Benefit of the Doubt: Odd Patterns in Umpire Compensation
In this installment of Benefit of the Doubt we take a look at the effect of the ball-strike count on the strike zone. This is not a new area or analysis; several sabermetricians before me have done top-notch work on the subject, including Dave Allen and John Walsh. Moreover, both Mr. Allen and I have successfully tested this effect statistically, albeit using slightly different models and methodologies.
Nonetheless, I've uncovered something that I don't believe has been discussed in the past. First, let's review: we know--both intuitively and empirically--that the strike zone changes in response to the count. Take a look at the following heat maps for empty and full counts.
For the unfamiliar, the charts above indicate how likely a pitch is to be called a strike if thrown at a given location. The warmer the color, the more likely a called strike. The strike zone--theoretically the break even boundary between called strikes and balls--is roughly outlined in yellow.

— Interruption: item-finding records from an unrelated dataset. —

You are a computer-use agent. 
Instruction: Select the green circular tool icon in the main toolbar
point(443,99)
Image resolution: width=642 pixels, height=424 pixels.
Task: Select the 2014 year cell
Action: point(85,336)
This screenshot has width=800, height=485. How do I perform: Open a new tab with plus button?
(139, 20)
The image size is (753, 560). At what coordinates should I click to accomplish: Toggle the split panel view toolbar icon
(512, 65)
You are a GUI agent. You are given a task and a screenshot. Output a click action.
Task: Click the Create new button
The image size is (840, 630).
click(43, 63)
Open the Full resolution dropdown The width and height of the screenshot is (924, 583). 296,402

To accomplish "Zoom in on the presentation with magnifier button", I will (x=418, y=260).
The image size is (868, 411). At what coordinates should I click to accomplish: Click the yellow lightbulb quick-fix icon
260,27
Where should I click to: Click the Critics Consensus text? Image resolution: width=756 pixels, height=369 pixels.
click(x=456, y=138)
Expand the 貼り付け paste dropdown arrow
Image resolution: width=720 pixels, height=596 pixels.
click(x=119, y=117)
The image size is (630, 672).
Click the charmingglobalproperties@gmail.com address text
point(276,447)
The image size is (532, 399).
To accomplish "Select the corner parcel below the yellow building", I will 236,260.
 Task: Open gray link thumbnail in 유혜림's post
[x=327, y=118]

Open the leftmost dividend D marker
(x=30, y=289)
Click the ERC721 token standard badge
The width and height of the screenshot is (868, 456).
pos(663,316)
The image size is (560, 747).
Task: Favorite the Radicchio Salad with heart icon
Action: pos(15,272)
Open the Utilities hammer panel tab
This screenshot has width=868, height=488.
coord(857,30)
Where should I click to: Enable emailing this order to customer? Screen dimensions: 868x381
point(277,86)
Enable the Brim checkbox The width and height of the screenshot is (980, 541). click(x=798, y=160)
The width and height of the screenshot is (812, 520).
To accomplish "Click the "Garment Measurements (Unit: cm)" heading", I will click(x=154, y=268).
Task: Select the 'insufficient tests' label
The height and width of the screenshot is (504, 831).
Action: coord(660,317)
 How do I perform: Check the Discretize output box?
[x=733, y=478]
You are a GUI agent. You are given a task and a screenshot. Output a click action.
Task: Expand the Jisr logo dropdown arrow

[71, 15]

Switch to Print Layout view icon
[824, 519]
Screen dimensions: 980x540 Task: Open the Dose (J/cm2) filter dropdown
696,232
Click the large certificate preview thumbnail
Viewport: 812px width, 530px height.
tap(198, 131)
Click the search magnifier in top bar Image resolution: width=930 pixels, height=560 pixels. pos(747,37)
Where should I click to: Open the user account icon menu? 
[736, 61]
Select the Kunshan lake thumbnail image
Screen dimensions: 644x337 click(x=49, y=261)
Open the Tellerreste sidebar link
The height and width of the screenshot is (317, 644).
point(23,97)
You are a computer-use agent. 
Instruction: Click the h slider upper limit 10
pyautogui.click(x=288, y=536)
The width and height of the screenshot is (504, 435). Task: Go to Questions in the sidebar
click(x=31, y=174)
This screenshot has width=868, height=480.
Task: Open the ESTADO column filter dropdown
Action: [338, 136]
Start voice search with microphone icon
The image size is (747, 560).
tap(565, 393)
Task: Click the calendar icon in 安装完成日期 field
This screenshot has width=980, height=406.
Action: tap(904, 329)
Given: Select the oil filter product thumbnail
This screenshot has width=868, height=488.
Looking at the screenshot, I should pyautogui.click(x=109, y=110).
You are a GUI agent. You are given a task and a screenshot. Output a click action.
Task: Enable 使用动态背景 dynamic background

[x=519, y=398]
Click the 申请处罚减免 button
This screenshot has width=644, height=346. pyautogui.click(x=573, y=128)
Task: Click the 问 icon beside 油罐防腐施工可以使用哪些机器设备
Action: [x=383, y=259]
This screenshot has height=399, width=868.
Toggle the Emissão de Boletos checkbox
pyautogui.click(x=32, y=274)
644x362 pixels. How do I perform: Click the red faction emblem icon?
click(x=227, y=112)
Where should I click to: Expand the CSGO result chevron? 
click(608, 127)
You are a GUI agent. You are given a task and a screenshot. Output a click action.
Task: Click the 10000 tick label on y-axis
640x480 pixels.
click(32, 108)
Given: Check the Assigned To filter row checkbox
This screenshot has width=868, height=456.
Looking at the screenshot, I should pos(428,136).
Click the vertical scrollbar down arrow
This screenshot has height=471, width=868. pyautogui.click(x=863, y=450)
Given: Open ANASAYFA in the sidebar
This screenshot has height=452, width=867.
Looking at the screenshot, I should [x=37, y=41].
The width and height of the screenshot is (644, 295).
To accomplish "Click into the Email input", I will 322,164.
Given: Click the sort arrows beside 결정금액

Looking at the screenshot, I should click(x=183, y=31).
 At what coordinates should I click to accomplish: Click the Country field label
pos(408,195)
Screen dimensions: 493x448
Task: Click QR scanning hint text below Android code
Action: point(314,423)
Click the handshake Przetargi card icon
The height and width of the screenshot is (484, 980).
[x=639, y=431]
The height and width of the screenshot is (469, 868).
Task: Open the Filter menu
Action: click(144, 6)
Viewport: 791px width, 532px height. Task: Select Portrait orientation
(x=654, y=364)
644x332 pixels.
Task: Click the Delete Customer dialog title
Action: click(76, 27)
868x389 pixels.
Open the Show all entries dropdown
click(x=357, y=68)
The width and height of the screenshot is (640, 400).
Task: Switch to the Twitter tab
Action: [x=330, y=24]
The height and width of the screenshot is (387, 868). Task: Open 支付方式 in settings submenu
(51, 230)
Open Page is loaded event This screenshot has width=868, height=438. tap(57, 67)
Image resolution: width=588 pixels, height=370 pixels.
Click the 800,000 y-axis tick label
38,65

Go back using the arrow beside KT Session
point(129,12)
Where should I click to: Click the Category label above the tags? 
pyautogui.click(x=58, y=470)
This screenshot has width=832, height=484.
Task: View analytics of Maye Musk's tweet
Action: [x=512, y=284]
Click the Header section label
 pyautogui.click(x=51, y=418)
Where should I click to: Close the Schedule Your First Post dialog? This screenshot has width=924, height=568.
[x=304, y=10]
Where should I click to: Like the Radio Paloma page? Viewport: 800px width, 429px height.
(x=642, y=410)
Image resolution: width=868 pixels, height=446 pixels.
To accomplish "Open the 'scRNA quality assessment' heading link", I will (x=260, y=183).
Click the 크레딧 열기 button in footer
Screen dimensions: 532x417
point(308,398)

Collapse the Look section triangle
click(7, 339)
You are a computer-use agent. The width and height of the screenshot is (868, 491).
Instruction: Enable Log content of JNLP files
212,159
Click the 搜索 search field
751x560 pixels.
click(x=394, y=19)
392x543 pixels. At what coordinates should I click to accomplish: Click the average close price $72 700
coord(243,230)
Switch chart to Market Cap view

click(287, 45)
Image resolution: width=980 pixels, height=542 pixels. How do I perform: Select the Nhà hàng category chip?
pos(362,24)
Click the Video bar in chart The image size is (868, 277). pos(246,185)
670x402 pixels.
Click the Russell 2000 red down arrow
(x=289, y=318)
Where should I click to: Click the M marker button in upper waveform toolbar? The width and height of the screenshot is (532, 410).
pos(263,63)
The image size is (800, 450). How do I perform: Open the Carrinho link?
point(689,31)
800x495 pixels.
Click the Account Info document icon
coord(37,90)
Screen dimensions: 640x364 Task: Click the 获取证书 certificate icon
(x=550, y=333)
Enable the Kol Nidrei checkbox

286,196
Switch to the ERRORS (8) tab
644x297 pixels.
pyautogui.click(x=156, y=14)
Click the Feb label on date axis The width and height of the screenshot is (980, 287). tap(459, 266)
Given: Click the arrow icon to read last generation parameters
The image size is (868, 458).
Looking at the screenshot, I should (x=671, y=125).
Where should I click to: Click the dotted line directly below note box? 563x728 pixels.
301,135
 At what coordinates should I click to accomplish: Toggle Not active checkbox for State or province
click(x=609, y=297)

As you can see, both the full count and empty count zones (left) differ from the generic zone (right). More specifically, we know that the zone tends to get smaller in pitcher's counts and larger in batter's counts. Observe:
In the ultimate batter's (3-0) count, the zone is white-hot down the middle and significantly wider on the edges. Likewise, the zone for a pitcher's (0-2) count is noticeably smaller and generally cooler. This corresponds with the theory of the compassionate umpire, if I may steal Mr. Walsh's phrase.
So, we should see these results reflected in the Zone Advantage ratings, yes? Well, as it turns out, the answer is more like "yes, but..."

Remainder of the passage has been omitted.